The August/September issue of First Things finally arrived in the mailbox today after being forwarded from my old address in Los Angeles, and thumbing through it I've stumbled upon a fantastic article by Philip Jenkins on why religious conservatives should support mass immigration:

While mass immigration is indeed having an enormous religious impact, the main beneficiary of the process is unquestionably Christianity. Far more than most secular observers yet appreciate, the vast majority of new immigrants are Christian or become so after their arrival on these shores. More catastrophic still, from the point of view of our secular elites, the Christianity that these newcomers espouse is commonly fideistic, charismatic, otherworldly, and (nightmare of nightmares) fundamentalist. In a wonderful illustration of the phenomenon of unintended consequences, the radical social policy of color-blind open immigration is producing rich benefits for religion of a powerfully traditional bent.

:: Scott 5:49 PM [+] ::
:: Wednesday, October 02, 2002 ::
Corporate Pigs Kill LA's Best Weekly Newspaper

Ken Layne and Matt Welch report on the latest reason why you journalists in the audience should run, not walk, away from the newspaper business.
:: Scott 10:12 PM [+] ::

Just made some minor changes behind the scenes tonight, most notably to the comment box. Let me know if you run into any problems with the new code.
:: Scott 9:58 PM [+] ::
:: Tuesday, October 01, 2002 ::
Back to the Blog

Oh, my! Brother Matthew has begun sacrificing small, furry animals in an effort to get me blogging again. You win, Matt!

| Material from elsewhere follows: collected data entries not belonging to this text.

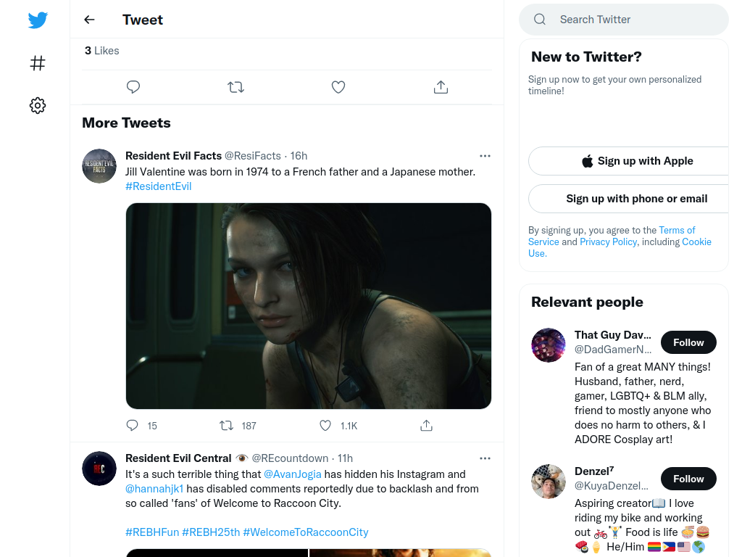Retweet the Jill Valentine tweet
Image resolution: width=742 pixels, height=557 pixels.
click(227, 425)
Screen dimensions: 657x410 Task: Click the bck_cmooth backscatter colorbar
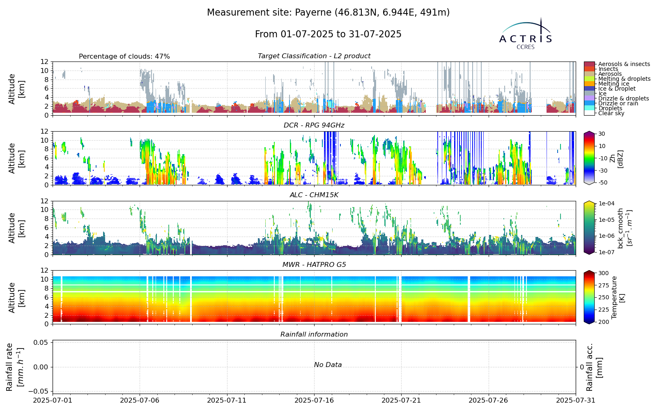(589, 228)
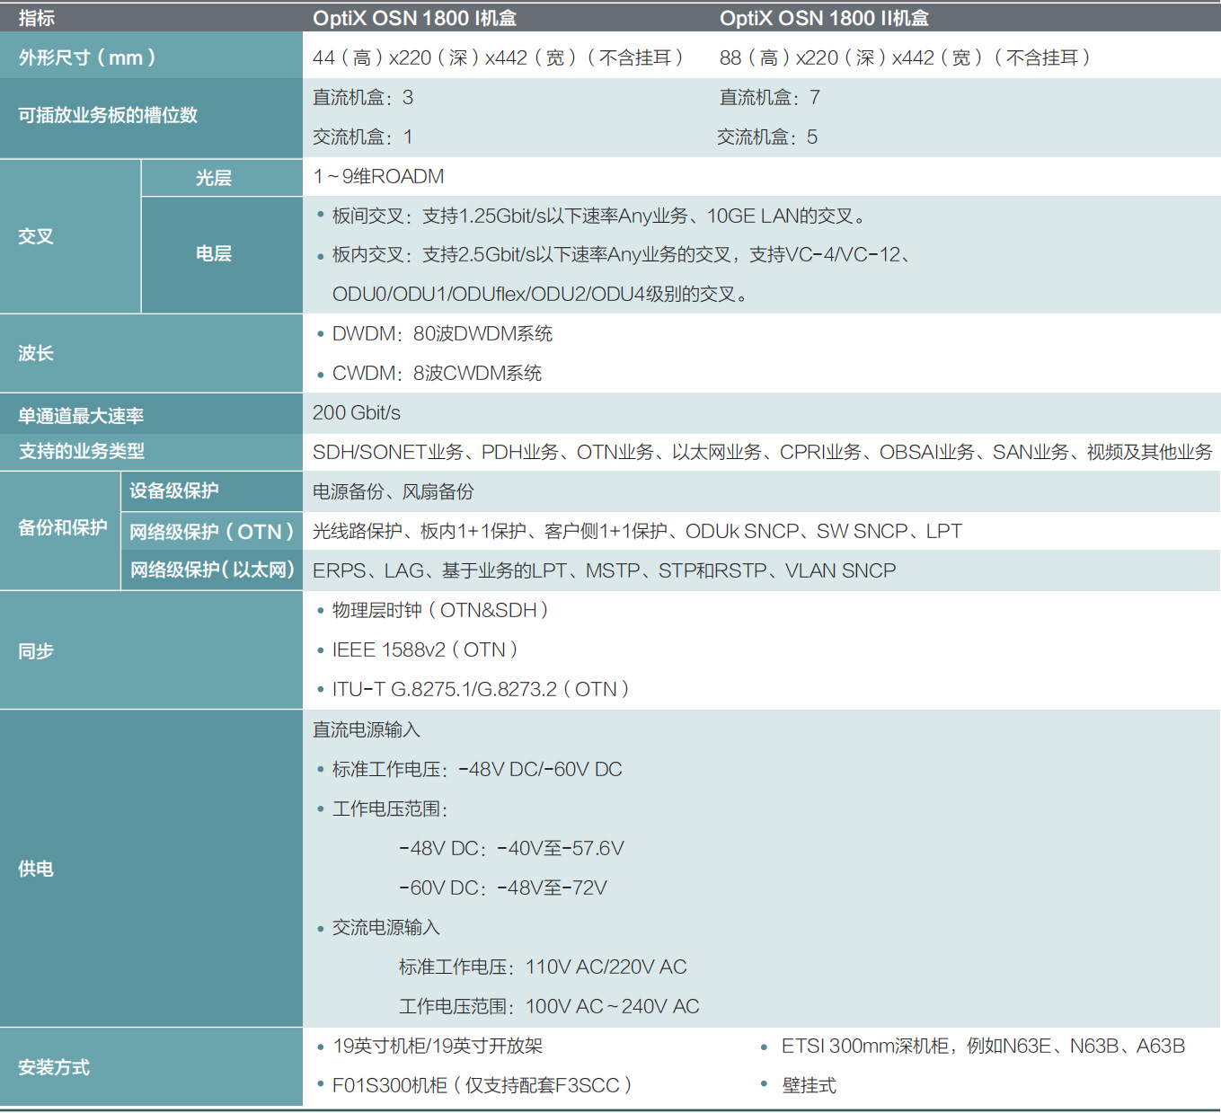Click the 1～9维ROADM cell
This screenshot has width=1221, height=1113.
pos(378,177)

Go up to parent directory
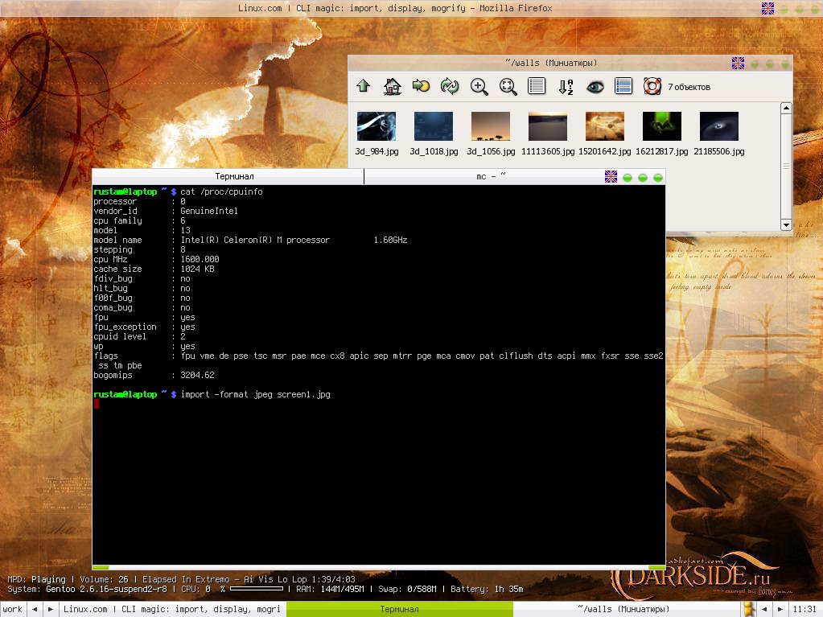click(363, 86)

I do apologize for the extended (and unannounced) hiatus here at Several factors have converged to keep me from updating the site for the past ten days or so. Here’s a quick run-down:

--The news has been boring as hell. Iraq has become an idée fixe in the news media, and sorry, folks, but I just don’t care about that whole debate. I mean, how many fucking times do we have to prove that Saddam really, really is a bad guy? When we put our troops in Baghdad and have done with all that, maybe then I’ll be interested in news-blogging again.

--I’ve been traveling a lot. Last weekend, I met up with Brother Kepple for an evening of debauchery in Atlantic City, NJ. When I returned from that trip on Saturday morning, I had a voice mail from an old college friend who just moved to DC. Needless to say, duty called. I drove down to the Nation’s Capital, and spent the evening at a Cuban bar in Adams Morgan.

--I’ve returned to other hobbies, including working out (I joined the YMCA about six weeks ago), and reading (I went on a book-buying spree at Borders a couple weeks back, and feel compelled to justify dropping all that cash.)

Anyway, I apologize again, and promise to do my best to avoid this sort of lapse in the future.